═══ Source material

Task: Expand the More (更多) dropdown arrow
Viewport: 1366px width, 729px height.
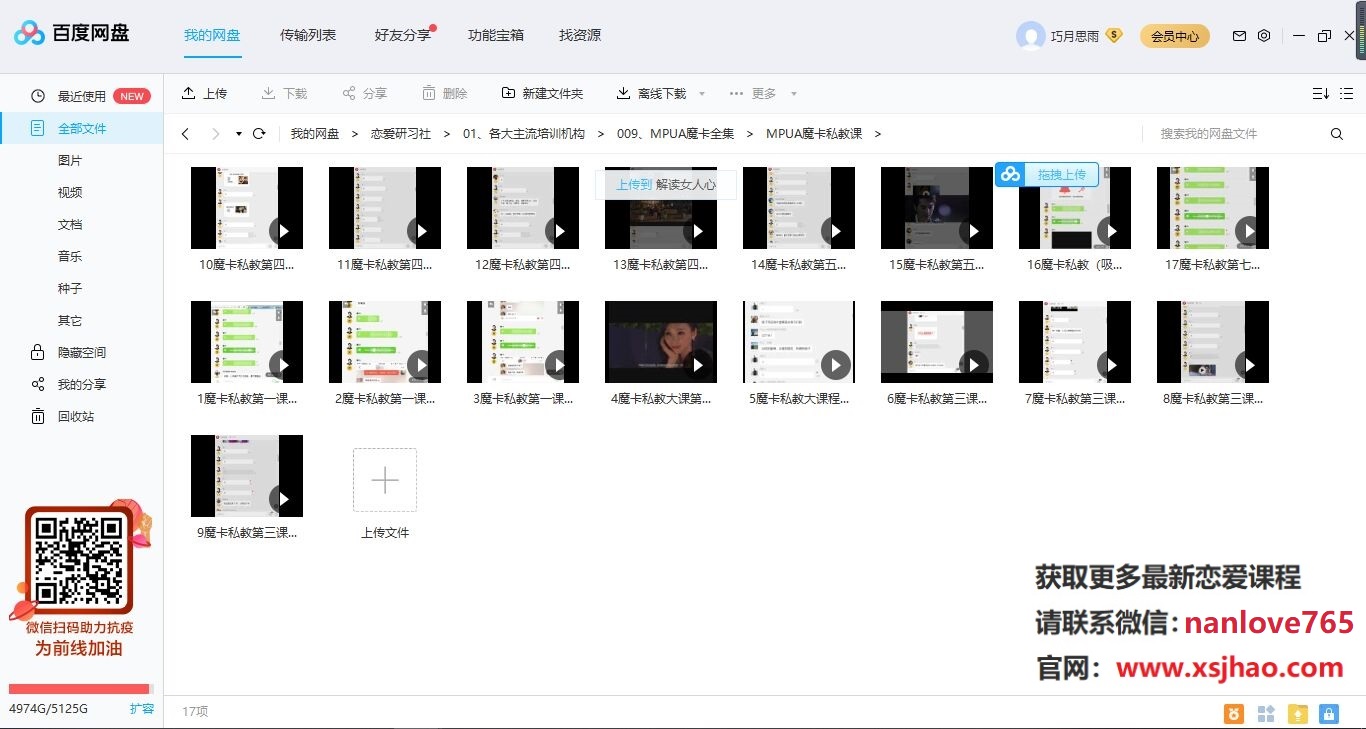Action: point(794,94)
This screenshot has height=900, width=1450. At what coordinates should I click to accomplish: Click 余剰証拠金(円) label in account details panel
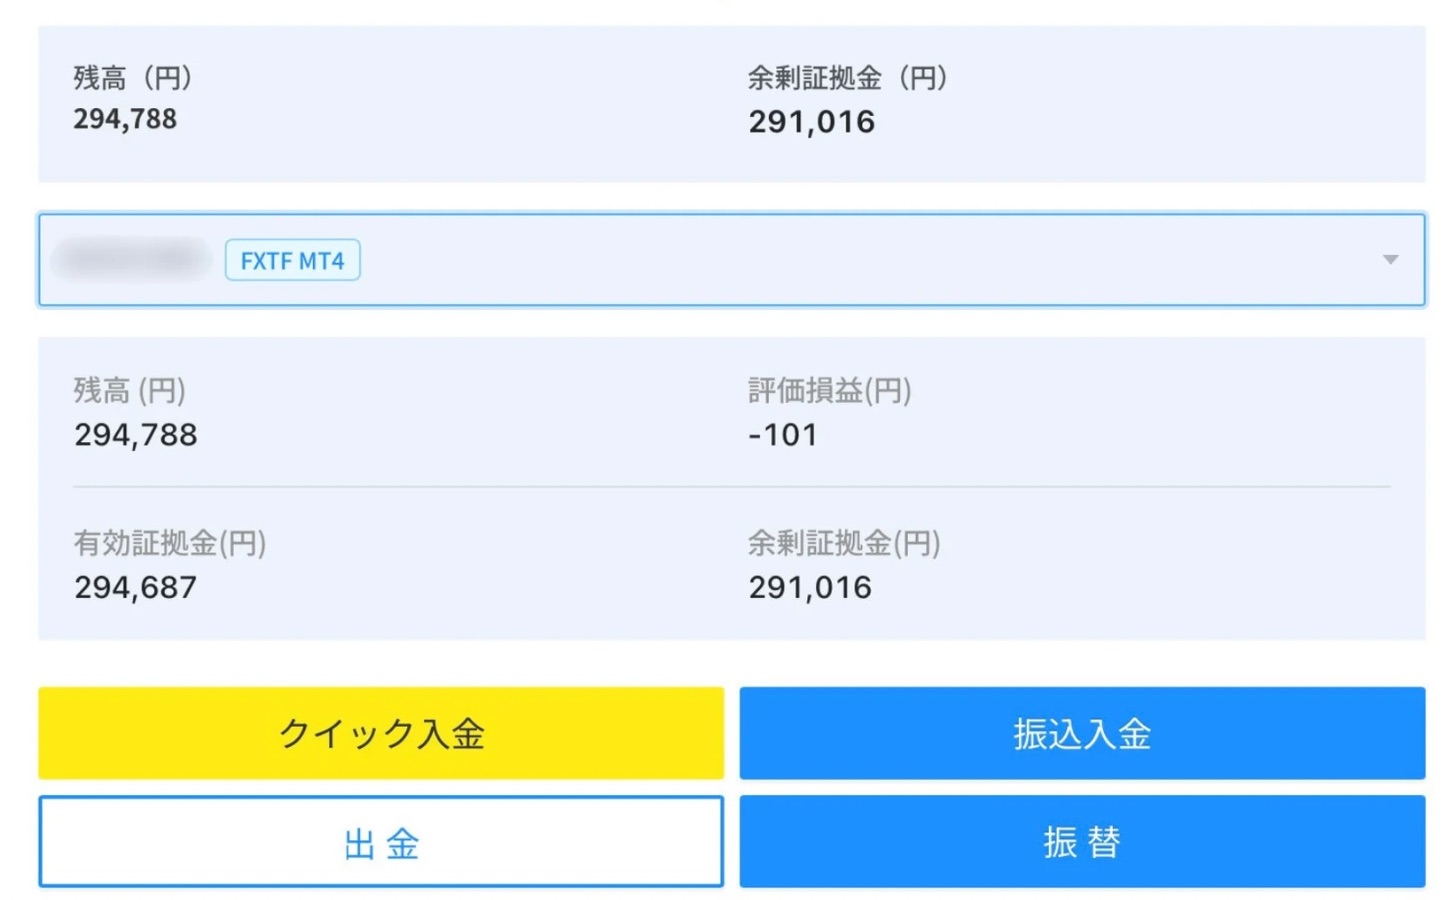[x=844, y=543]
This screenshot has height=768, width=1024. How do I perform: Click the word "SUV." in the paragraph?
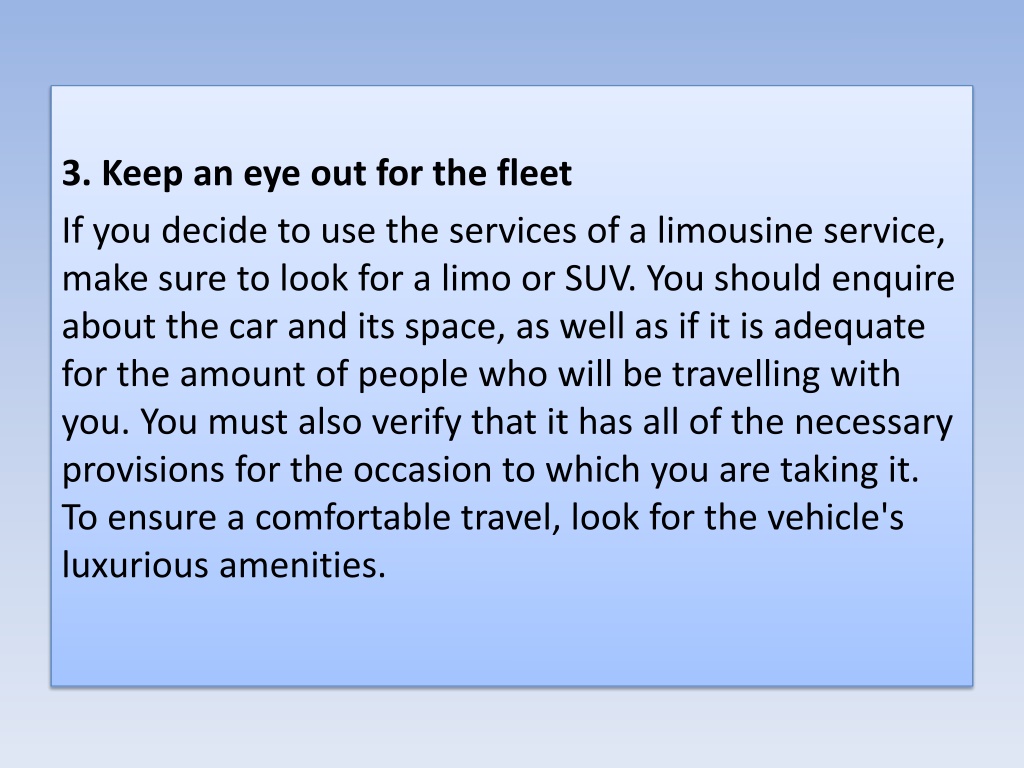click(x=600, y=278)
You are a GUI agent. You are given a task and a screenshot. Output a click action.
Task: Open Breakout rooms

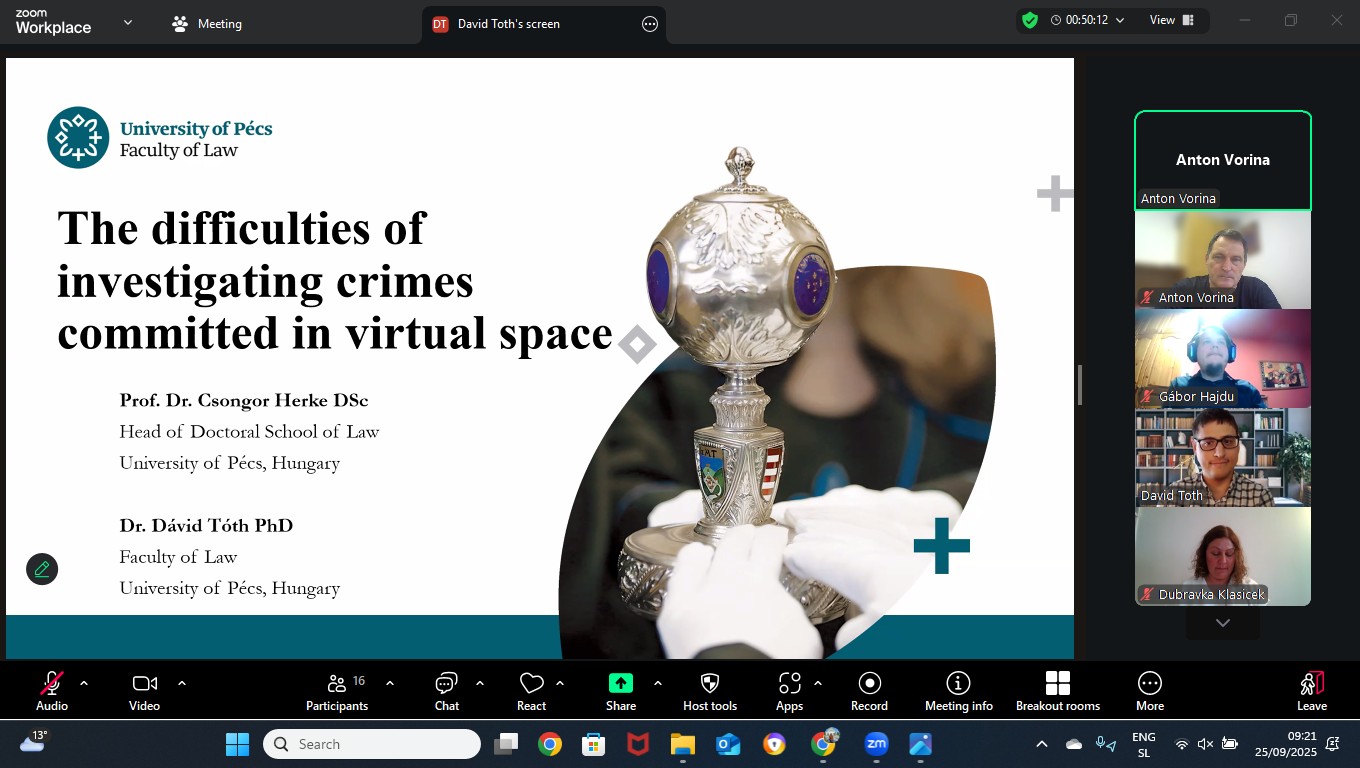[x=1057, y=691]
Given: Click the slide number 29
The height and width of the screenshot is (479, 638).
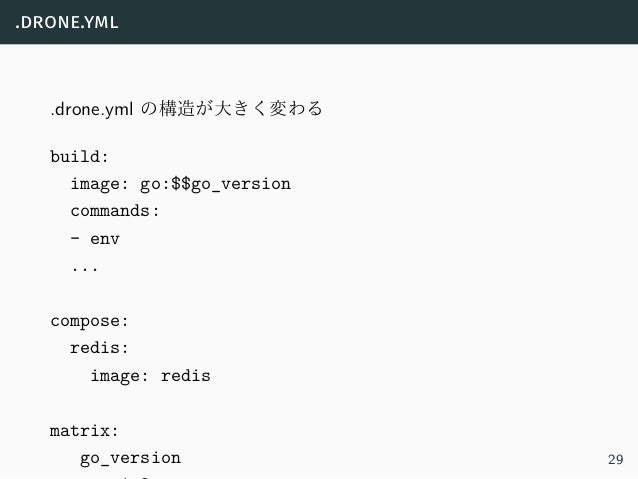Looking at the screenshot, I should tap(615, 459).
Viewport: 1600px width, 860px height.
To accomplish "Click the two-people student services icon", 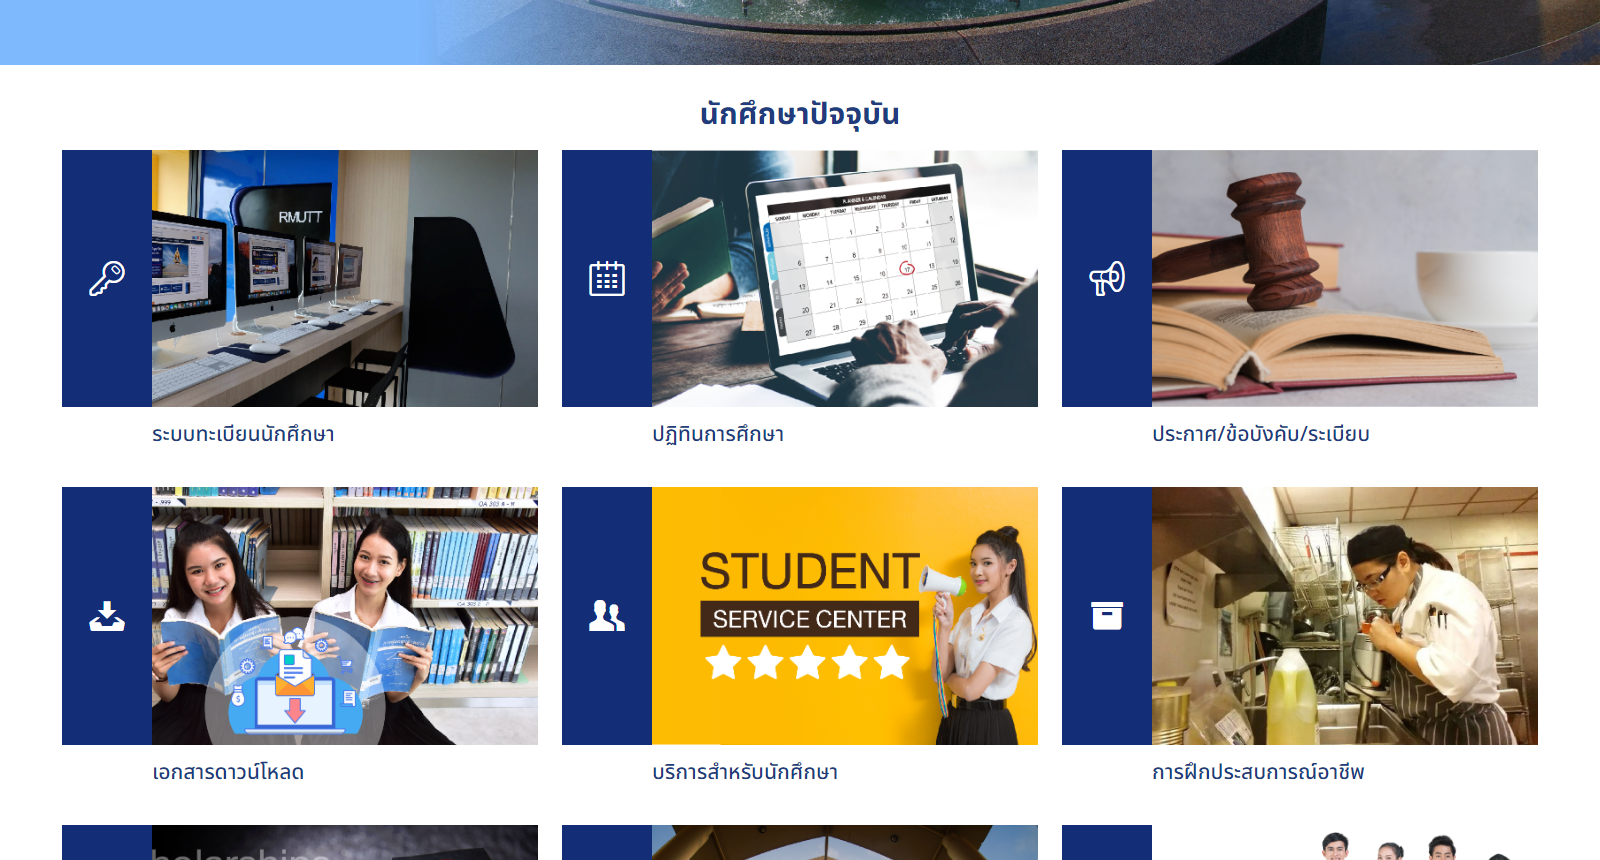I will pyautogui.click(x=607, y=616).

══════

§ **Exercise objective**: Look above for the line with "You are a GUI"; quote it and every line after it, stopping after the line with "Viewport: 1600px width, 860px height.", exactly, with nothing added and without pictures.

§ **Output below**:
You are a GUI agent. You are given a task and a screenshot. Output a click action.
Task: Open Breakout rooms

[x=1057, y=691]
Given: Click the slide number 29
The height and width of the screenshot is (479, 638).
Looking at the screenshot, I should tap(615, 459).
Viewport: 1600px width, 860px height.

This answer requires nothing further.